Under the common law of premises liability, the scope of the landowner's duty to a person on his property is defined by the person's status as a business visitor, social guest, or trespasser. Parks v. Rogers, 176 N.J. 491, 497 (2003). As to social guests such as plaintiff, a homeowner has a duty to warn "of a condition of the premises that the homeowner knows or has reason to know creates an unreasonable risk of injury." Id. at 494. Although our courts continue to apply the common law rules of premises liability, especially, as here, when the plaintiff fits easily into one of the traditional status categories, Estate of Desir ex. rel. Estiverne v. Vertus, 214 N.J. 303, 317 (2013), we are mindful that those categories are undergoing gradual change in favor of "a broadening application of a general tort obligation to exercise reasonable care against foreseeable harm to others." Hopkins, supra, 132 N.J. at 435.

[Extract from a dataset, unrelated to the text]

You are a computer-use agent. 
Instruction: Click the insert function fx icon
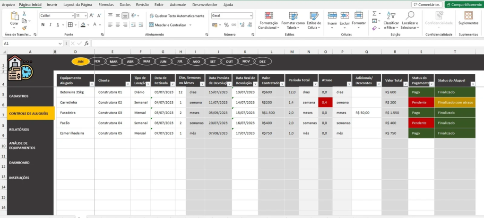click(x=86, y=44)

Accordingly, we also consider the relationship of the parties in light of all the surrounding circumstances to determine whether it is fair and just to impose upon the landowner a duty of reasonable care commensurate with the risk of harm. Brett v. Great Am. Recreation, Inc., 144 N.J. 479, 509 (1996). In assessing whether imposition of such a duty is appropriate under that standard, courts weigh and balance four factors: (1) the relationship of the parties, (2) the nature of the attendant risk, (3) the opportunity and ability to exercise care, and (4) the public interest in the proposed solution. Hopkins, supra, 132 N.J. at 439. We applied these principles in Sussman to hold that the failure to light a front porch for a social guest, even if plaintiff had previously used the uneven steps, could reasonably present a foreseeable and unreasonable risk of harm. Sussman, supra, 373 N.J. Super. at 507. We held that given the modest effort required to guard against dangers caused by darkness, imposition of a duty in that instance was neither unjust nor unfair. Ibid.

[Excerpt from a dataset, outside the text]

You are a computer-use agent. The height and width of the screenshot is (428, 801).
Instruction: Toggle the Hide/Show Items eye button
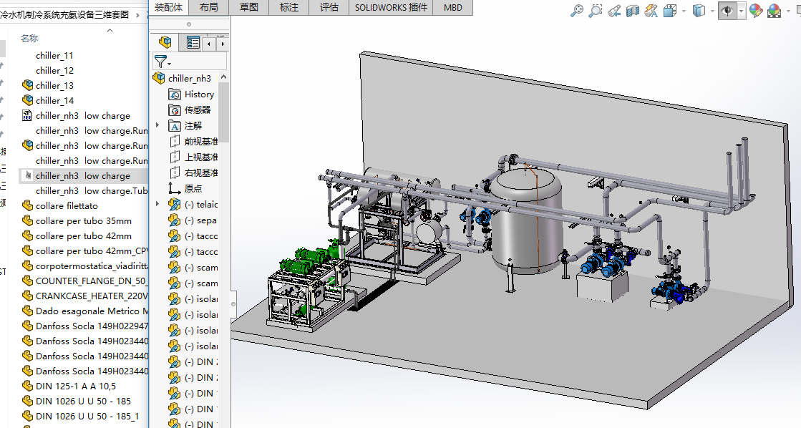point(727,10)

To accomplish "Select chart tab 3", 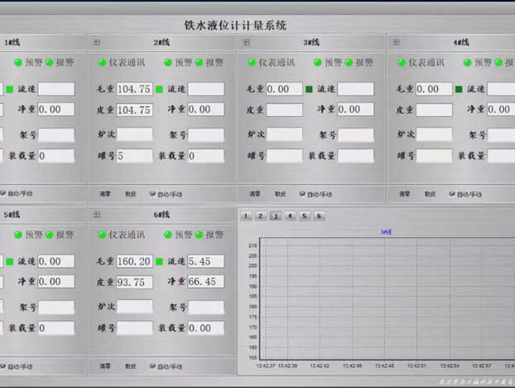I will (x=275, y=216).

Because plaintiff can point to no evidence in the record demonstrating that defendant, or any member of his family, knew or had reason to know of the oily substance plaintiff encountered on the diving board, we fail to see how plaintiff could prove liability regardless of whether one looks to traditional common law concepts or undertakes a broader consideration of reasonable care commensurate with the risk of harm.1 A homeowner has no duty to warn a social guest of a dangerous condition the homeowner does not know, or should not know, exists. Parks, supra, 176 N.J. at 494. Likewise, while the risks of using a slippery diving board are readily apparent, imposing upon a homeowner a duty to warn of or remediate a transient condition of which he is not aware would be neither fair nor just. See Ocasio v. Amtrak, 299 N.J. Super. 139, 151 (App. Div. 1997) (discussing opportunity and ability to avoid harm). Consideration of all the surrounding circumstances here thus leads to the same result as would application of the traditional rules regarding a landowner's duty to a social guest.

Affirmed.

 

 

 

 

1 We note that while plaintiff contends that the trial court erred in failing to apply the test identified in Hopkins and applied in Sussman, plaintiff also fails to brief its application or demonstrate how consideration of the four factors it employs would change the outcome here.